> **EXERCISE**:
Output the listing below, keeping each line exactly as it stands.
** SOURCE DATA follows **
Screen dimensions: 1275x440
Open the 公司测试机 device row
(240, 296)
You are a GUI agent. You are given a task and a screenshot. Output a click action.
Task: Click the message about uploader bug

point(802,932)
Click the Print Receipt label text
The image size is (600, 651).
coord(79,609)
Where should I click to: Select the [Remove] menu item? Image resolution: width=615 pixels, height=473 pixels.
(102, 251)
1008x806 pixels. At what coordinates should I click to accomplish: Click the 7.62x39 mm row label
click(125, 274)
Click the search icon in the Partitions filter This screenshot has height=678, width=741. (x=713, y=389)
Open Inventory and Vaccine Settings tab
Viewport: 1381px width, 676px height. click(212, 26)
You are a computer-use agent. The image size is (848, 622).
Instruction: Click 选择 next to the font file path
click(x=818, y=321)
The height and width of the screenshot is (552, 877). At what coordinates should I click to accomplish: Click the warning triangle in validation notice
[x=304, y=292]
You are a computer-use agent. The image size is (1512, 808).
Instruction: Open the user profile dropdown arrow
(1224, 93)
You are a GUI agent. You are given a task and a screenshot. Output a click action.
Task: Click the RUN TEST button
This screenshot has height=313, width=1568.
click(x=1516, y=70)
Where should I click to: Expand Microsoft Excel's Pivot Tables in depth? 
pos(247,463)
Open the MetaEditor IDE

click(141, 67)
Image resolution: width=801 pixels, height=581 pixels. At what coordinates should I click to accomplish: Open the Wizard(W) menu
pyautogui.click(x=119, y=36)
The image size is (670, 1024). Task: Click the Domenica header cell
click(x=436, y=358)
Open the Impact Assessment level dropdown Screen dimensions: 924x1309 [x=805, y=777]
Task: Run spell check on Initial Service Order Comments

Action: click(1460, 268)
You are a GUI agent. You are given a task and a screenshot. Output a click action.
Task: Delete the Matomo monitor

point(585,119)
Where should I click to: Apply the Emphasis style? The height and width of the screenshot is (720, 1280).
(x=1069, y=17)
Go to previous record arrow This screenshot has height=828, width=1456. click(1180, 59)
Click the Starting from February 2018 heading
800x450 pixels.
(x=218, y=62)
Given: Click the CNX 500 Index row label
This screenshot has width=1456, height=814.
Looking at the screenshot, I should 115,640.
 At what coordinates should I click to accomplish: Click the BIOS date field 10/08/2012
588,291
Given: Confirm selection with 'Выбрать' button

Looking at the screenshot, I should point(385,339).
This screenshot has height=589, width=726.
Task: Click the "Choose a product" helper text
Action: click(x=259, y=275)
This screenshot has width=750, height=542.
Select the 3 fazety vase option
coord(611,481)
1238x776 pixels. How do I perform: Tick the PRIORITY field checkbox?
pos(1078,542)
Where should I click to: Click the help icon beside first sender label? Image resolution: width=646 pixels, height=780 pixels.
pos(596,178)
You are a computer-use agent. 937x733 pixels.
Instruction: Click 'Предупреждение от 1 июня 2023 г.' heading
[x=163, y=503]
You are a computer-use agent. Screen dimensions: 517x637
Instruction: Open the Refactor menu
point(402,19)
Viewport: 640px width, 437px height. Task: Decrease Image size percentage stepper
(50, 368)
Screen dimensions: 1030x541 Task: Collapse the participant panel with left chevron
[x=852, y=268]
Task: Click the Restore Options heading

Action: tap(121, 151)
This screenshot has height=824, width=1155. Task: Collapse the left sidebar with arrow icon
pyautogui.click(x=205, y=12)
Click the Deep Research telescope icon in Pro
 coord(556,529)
** End of SOURCE DATA **
> **YOUR RESPONSE**:
Screen dimensions: 1275x440
Open the 公司测试机 device row
(240, 296)
You are a GUI agent. You are given a task and a screenshot. Output a click action.
Task: Click the message about uploader bug

point(802,932)
Click the Print Receipt label text
The image size is (600, 651).
coord(79,609)
Where should I click to: Select the [Remove] menu item? Image resolution: width=615 pixels, height=473 pixels.
(102, 251)
1008x806 pixels. At what coordinates should I click to accomplish: Click the 7.62x39 mm row label
click(125, 274)
Click the search icon in the Partitions filter This screenshot has height=678, width=741. (x=713, y=389)
Open Inventory and Vaccine Settings tab
Viewport: 1381px width, 676px height. click(212, 26)
You are a computer-use agent. The image size is (848, 622).
Instruction: Click 选择 next to the font file path
click(x=818, y=321)
The height and width of the screenshot is (552, 877). At what coordinates should I click to accomplish: Click the warning triangle in validation notice
[x=304, y=292]
You are a computer-use agent. The image size is (1512, 808).
Instruction: Open the user profile dropdown arrow
(1224, 93)
You are a GUI agent. You are given a task and a screenshot. Output a click action.
Task: Click the RUN TEST button
This screenshot has height=313, width=1568.
click(x=1516, y=70)
Where should I click to: Expand Microsoft Excel's Pivot Tables in depth? 
pos(247,463)
Open the MetaEditor IDE

click(141, 67)
Image resolution: width=801 pixels, height=581 pixels. At what coordinates should I click to accomplish: Open the Wizard(W) menu
pyautogui.click(x=119, y=36)
The image size is (670, 1024). Task: Click the Domenica header cell
click(x=436, y=358)
Open the Impact Assessment level dropdown Screen dimensions: 924x1309 [x=805, y=777]
Task: Run spell check on Initial Service Order Comments

Action: click(1460, 268)
You are a GUI agent. You are given a task and a screenshot. Output a click action.
Task: Delete the Matomo monitor

point(585,119)
Where should I click to: Apply the Emphasis style? The height and width of the screenshot is (720, 1280).
(x=1069, y=17)
Go to previous record arrow This screenshot has height=828, width=1456. click(1180, 59)
Click the Starting from February 2018 heading
800x450 pixels.
(x=218, y=62)
Given: Click the CNX 500 Index row label
This screenshot has width=1456, height=814.
Looking at the screenshot, I should 115,640.
 At what coordinates should I click to accomplish: Click the BIOS date field 10/08/2012
588,291
Given: Confirm selection with 'Выбрать' button

Looking at the screenshot, I should point(385,339).
This screenshot has height=589, width=726.
Task: Click the "Choose a product" helper text
Action: click(x=259, y=275)
This screenshot has width=750, height=542.
Select the 3 fazety vase option
coord(611,481)
1238x776 pixels. How do I perform: Tick the PRIORITY field checkbox?
pos(1078,542)
Where should I click to: Click the help icon beside first sender label? Image resolution: width=646 pixels, height=780 pixels.
pos(596,178)
You are a computer-use agent. 937x733 pixels.
Instruction: Click 'Предупреждение от 1 июня 2023 г.' heading
[x=163, y=503]
You are a computer-use agent. Screen dimensions: 517x637
Instruction: Open the Refactor menu
point(402,19)
Viewport: 640px width, 437px height. Task: Decrease Image size percentage stepper
(50, 368)
Screen dimensions: 1030x541 Task: Collapse the participant panel with left chevron
[x=852, y=268]
Task: Click the Restore Options heading

Action: tap(121, 151)
This screenshot has height=824, width=1155. Task: Collapse the left sidebar with arrow icon
pyautogui.click(x=205, y=12)
Click the Deep Research telescope icon in Pro
 coord(556,529)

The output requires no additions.